» **Selected excerpt**

So to be clear, the DBMS is the software which lets the users get at the data, whereas a database, to quote my course handout, is an 'integrated collection of data shareable between users and application systems'. So it's the stuff behind the scenes rather than the shiny interface the users get to see. Using a DBMS is advantageous as it assures information integrity (insofar as it gets updated everywhere when it's updated once). It also removes the reliance on a certain program as it is a collection of data which can be used by more than one application.

So what should it look like? Perhaps the way to explain this best is to say what you don't want. You don't want duplication within a table, and the best way to make sure this doesn't happen is to look at relationships and break up your data into different tables. I'll give you an example. Let's say we have some form of music database, with song titles, album names, artists and release date. So you'd have a table that looks like this:

Song_Title	Album_Name	Artist	Release_Year	Genre
Don't Marry Her	Blue is the Colour	The Beautiful South	1996	Pop
Perfect 10	Quench	Beautiful South	1998	Pop
Be Here to Love Me	Feels Like Home	Norah Jones	2004	Chill Out
Sunrise	Feels Like Home	Jones, Norah	2004	Chillout
Never Gonna Give You Up	Greatest Hits	Risk Astley	2002	80s

There's a few things to notice about this table. Firstly, did you notice how I put underscores in the titles? This is because it's generally not a good idea to put space in your titles - lots of programs don't like it. Just because Microsoft Access lets you do it, it doesn't mean it's a good idea! So use underscores, make it all one word, remember the user doesn't see this stuff.

» **Task brief**
Please extract, word for word, the section of the database explanation that begins at "So to be clear, the" and stops after "than one application.". The records are not needed for this.

» **Extracted records**
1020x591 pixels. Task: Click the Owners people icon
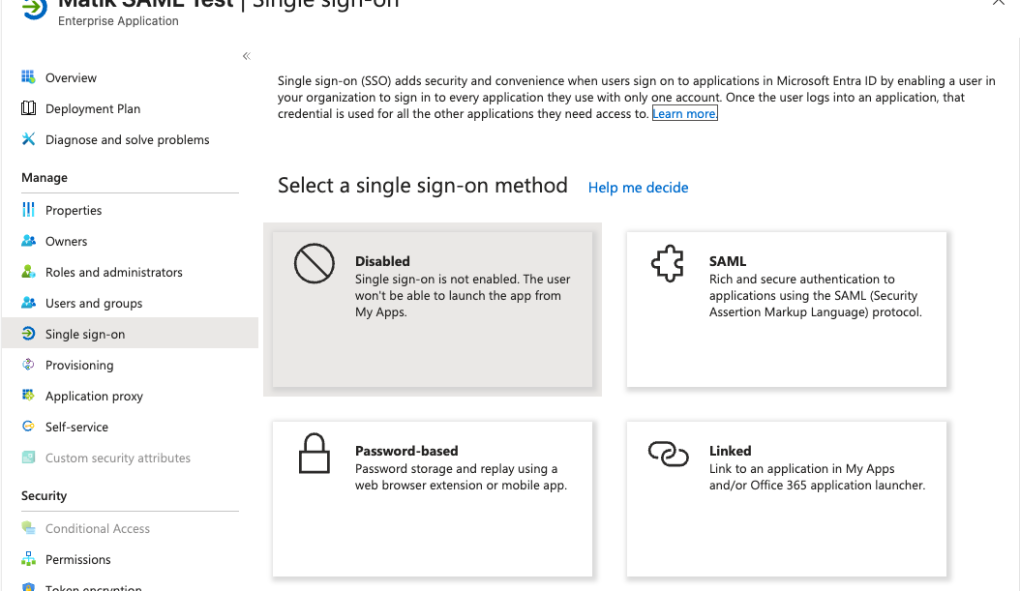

---

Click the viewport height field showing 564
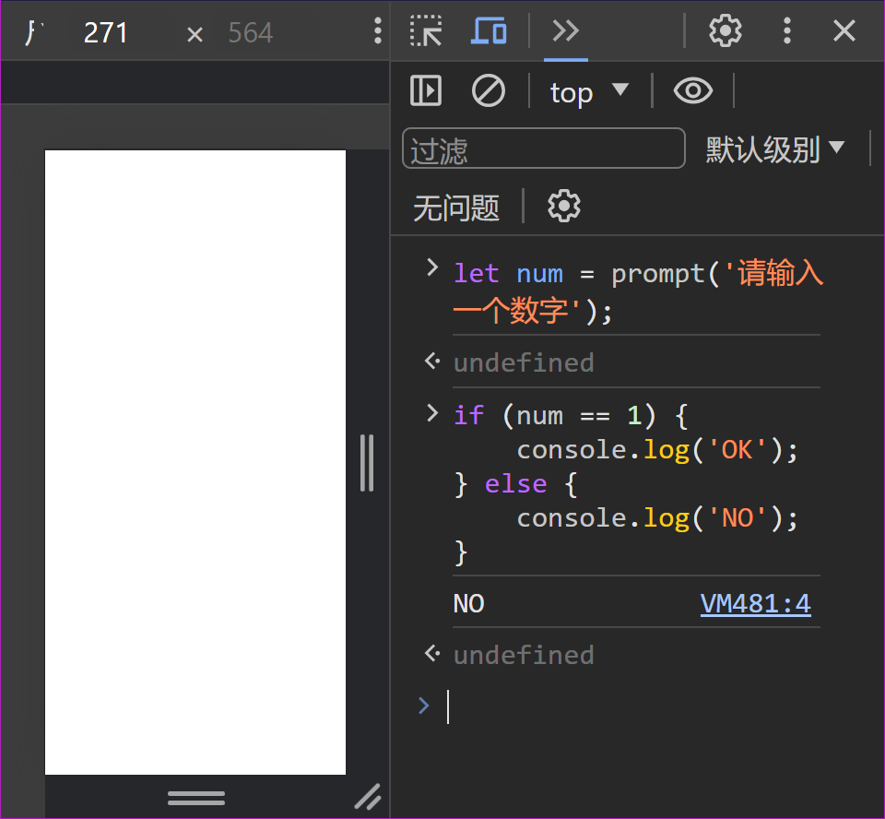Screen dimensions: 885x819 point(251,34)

...

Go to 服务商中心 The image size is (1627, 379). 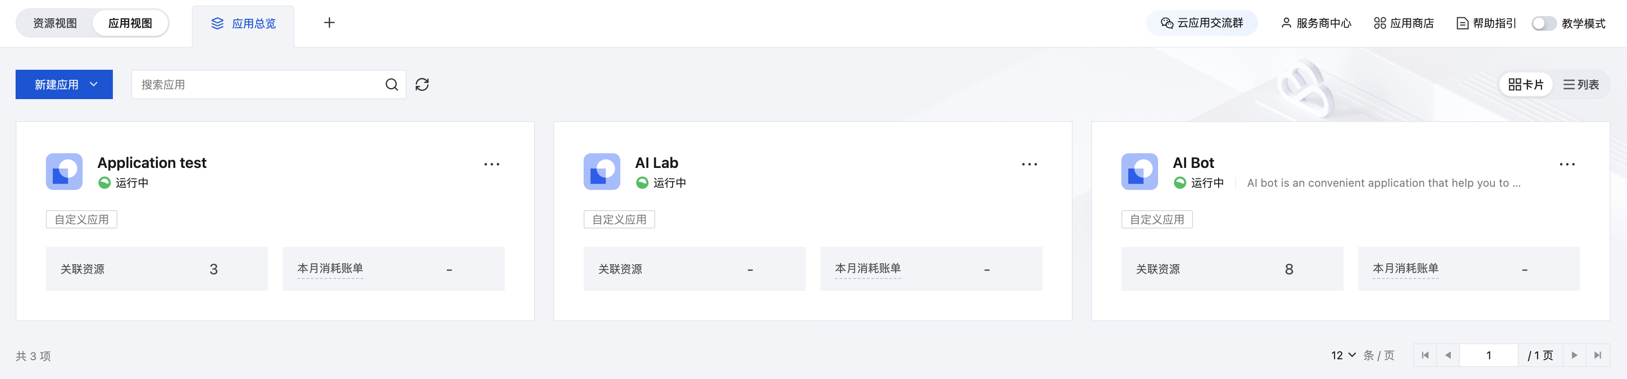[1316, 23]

» **Problem solution**
So to be clear, the DBMS is the software which lets the users get at the data, whereas a database, to quote my course handout, is an 'integrated collection of data shareable between users and application systems'. So it's the stuff behind the scenes rather than the shiny interface the users get to see. Using a DBMS is advantageous as it assures information integrity (insofar as it gets updated everywhere when it's updated once). It also removes the reliance on a certain program as it is a collection of data which can be used by more than one application.